McKerracher J found that the amendments were insufficient to do so. In essence, his Honour’s original reservations were borne out, as the amendments did not change the substance of the invention. Arguments by Repipe that the Full Court’s application of a ‘two stage test’ in Commissioner of Patents v Rokt Pte Ltd2 and/or Burley J’s decision in Aristocrat Technologies Australia Pty Limited v Commissioner of Patents3 (both handed down since Repipe No 1), should affect the outcome were rejected, as a matter of principle and because such arguments were properly a matter for appeal of the original decision. It was clear that McKerracher J agreed with the Commissioner’s submissions that in truth, Repipe was seeking to reopen aspects of the original decision.
Outcome
In the Full Court, Perram J (Nicholas and Burley JJ concurring) upheld the first instance decision in Repipe No 3, finding that the invention did not constitute an advance in technology, but was rather ‘deployment of existing technology for a useful purpose’.
Repipe sought to draw an analogy with the Aristocrat case. By the time judgment was handed down in
Repipe No 3, the Full Court had overturned Burley J’s decision in Aristocrat.4 However in any event, the Full Court in Repipe No 3 concluded that there was no analogy with the facts of Aristocrat. Repipe’s invention, being implemented via standard mobile devices and servers, comprised a mere use of existing technology rather than an advance on it.

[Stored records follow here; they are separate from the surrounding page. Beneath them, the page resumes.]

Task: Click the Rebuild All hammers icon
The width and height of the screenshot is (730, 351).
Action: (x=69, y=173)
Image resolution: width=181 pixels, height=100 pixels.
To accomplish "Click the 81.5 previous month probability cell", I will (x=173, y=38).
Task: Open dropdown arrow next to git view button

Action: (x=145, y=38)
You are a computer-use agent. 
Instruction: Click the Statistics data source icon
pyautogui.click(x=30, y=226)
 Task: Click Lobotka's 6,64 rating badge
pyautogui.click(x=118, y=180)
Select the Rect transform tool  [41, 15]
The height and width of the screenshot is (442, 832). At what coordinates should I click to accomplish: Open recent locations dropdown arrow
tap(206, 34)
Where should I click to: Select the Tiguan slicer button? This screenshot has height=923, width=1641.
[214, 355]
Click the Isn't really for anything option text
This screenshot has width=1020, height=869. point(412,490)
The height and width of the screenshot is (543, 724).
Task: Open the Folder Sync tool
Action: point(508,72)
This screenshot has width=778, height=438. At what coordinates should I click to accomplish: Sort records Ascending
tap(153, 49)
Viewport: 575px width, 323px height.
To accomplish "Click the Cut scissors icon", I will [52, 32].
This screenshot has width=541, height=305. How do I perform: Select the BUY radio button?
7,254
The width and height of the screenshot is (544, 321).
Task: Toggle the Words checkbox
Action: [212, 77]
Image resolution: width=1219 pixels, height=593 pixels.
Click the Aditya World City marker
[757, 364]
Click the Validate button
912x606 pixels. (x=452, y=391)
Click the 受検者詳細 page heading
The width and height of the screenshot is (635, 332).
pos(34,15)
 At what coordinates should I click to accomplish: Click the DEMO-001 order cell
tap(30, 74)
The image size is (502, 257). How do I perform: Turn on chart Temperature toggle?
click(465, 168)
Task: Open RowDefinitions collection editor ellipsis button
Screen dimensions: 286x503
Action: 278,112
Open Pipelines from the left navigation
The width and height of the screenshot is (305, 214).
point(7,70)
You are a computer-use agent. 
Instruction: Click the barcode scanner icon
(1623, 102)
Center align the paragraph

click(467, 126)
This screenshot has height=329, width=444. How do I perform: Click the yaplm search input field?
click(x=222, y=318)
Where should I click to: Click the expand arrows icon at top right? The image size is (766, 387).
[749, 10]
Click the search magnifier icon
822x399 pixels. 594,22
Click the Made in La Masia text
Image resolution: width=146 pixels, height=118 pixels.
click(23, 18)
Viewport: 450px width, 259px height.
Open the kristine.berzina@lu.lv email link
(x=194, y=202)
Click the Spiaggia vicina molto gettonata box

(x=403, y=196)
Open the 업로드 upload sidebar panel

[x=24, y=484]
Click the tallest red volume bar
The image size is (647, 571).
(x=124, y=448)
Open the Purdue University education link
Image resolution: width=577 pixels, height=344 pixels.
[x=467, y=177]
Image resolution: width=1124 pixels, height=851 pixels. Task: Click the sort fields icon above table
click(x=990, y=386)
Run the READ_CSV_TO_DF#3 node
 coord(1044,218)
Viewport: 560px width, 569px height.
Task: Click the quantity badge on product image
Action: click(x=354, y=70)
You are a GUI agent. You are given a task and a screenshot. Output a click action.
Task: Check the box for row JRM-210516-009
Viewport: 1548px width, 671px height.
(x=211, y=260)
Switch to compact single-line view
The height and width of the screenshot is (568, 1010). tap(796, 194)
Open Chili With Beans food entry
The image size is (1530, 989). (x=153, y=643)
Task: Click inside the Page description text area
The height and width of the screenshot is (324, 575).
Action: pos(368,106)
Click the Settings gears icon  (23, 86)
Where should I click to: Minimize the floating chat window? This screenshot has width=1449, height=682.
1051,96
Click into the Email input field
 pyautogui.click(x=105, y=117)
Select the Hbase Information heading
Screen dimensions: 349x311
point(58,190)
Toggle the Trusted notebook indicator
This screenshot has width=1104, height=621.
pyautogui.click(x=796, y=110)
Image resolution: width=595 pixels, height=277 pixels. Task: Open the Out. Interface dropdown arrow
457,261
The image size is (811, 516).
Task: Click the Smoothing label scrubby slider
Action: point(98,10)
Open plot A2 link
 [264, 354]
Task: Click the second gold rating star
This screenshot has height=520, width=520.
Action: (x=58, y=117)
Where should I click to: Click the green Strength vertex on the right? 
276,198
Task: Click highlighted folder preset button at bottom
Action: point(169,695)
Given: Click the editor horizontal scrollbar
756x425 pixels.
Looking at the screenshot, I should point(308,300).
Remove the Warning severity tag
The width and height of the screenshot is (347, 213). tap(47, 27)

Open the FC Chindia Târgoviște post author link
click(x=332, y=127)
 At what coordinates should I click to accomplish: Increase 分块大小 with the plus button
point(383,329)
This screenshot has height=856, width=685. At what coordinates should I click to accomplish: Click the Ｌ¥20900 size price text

As to the proposed amendments, Perram J concluded that the attempt to amend was “inherently unsound”, since the assessment of the invention was a question of substance, not form. ‘Tinkering’ with the form of the patent could not solve the underlying issue since the amendments would need to transform the nature of the invention, and to achieve this, the amendments would fall foul of s102 of the Patents Act 1990 (Cth).
Implications
Repipe No 3 joins an increasingly long line of Full Court decisions in which computer implemented inventions have been found unpatentable, and it is becoming clear that an advance in the field of computer technology is key to patentability.
Repipe has since filed an application for special leave to appeal to the High Court, as has Aristocrat in its case, with Aristocrat’s application already granted. At least the Aristocrat case will therefore be heard by the High Court. We are hopeful that this will add further clarity in this area.
1. Repipe Pty Ltd v Commissioner of Patents [2019] FCA 1956
2. [2020] FCAFC 86
3. [2020] FCA 778
4. [2021] FCAFC 202. See our analysis of this case on pages 12-13.
Naomi Pearce
CEO, Executive Lawyer (AU, NZ), Patent & Trade Mark Attorney (AU, NZ)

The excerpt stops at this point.